Sunday, January 26, 2014

Saturday Meat Market

Saturday markets in Ethiopia mean fresh meat for many towns and villages in the rural areas.  With a small group of friends, I headed to the village of Aroge to enjoy their meat market where we reserved choice cuts from a large cow we spotted waiting to be slaughtered.

One butcher in Aroge making his cuts
The process from cow to cut meat was surprisingly fast and well organized.  First, the cow was killed, separated from its hide, and taken in portions to nearby tables where butchers waited, stationed to take requests and negotiate prices from meat buyers.  The butchers here were clearly adept, making the whole process seem effortless and almost artful.
Kidneys and chekina, just before we cut and ate them with injera and daataa

My party requested the kidneys and ‘chekina’, which is a meat along the lower back of the animal known to be great for eating raw.  After we received our cuts, we headed across the street to a restaurant that was almost entirely self-service.  We were provided drinks, injera, daataa (chili sauce), and knives but we had to cut the meat for ourselves.  We spent the next 10 minutes slicing the meat in bite size pieces before we feasted.  That was probably the first time I ate kidneys and definitely the first time I ate them raw.  For me, new textures and tastes are most difficult to handle when I know they are sourced from an animal.  Although keeping the food down proved to not be a problem, the advice to take de-worming medication every couple of months when consuming raw meat regularly was disconcerting. 

Monday, January 20, 2014

Timket (Epiphany) in the South

Dressed for the part, I cut some meat off the bone and join in the Timket Feast

The Ethiopian Orthodox holiday, Timket (or, Epiphany) recognizes the day Jesus was baptized.  Each region within Ethiopia celebrates Epiphany differently so what I briefly relate here might not be how people in places like Gonder or Mekele (cities within northern Ethiopian) would experience it.

In Ethiopia's southern region of Konso, I greeted Timket dressed with a traditional pair of Konso shorts, the Komfa, and scarf to match.  With a few recently made friends who were as welcoming as family, I shared a breakfast feast of meat (both raw and roasted) and t'ej - honey wine.  

One priest splashing holy water upon a crowd that gathered to celebrate Timket

A large Timket procession following the Tabot through a town in Konso  

After our meal we headed to a large field where we could observe a ceremony of symbolic baptizing for a crowd of Ethiopian Orthodox followers and took part in a large procession that followed a replica of the Tabot (the Ten Commandments) weaving a path from one church to another, singing, clapping, and rejoicing along the way.

◆ **EXERCISE DATA**
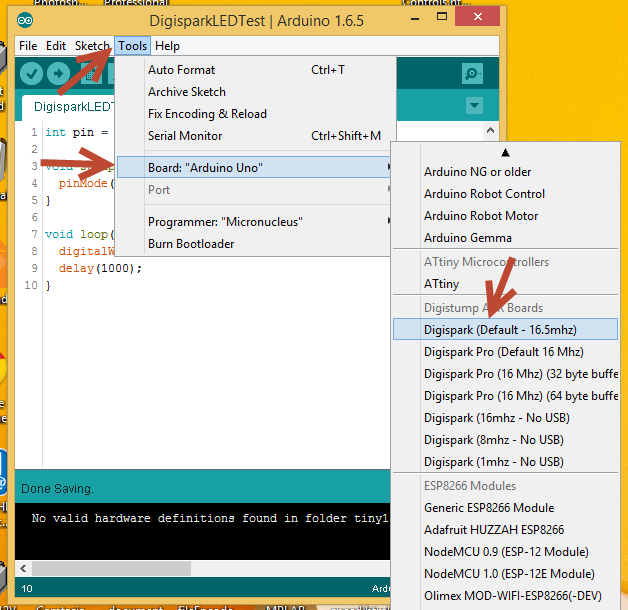Click Burn Bootloader
628x610 pixels.
coord(191,244)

◆ **PROBLEM TO WORK ON**
In the Ethiopia blog posts above, what drink was shared with meat at the Timket breakfast feast in Konso?

◆ **RESPONSE AREA**
T'ej, a honey wine.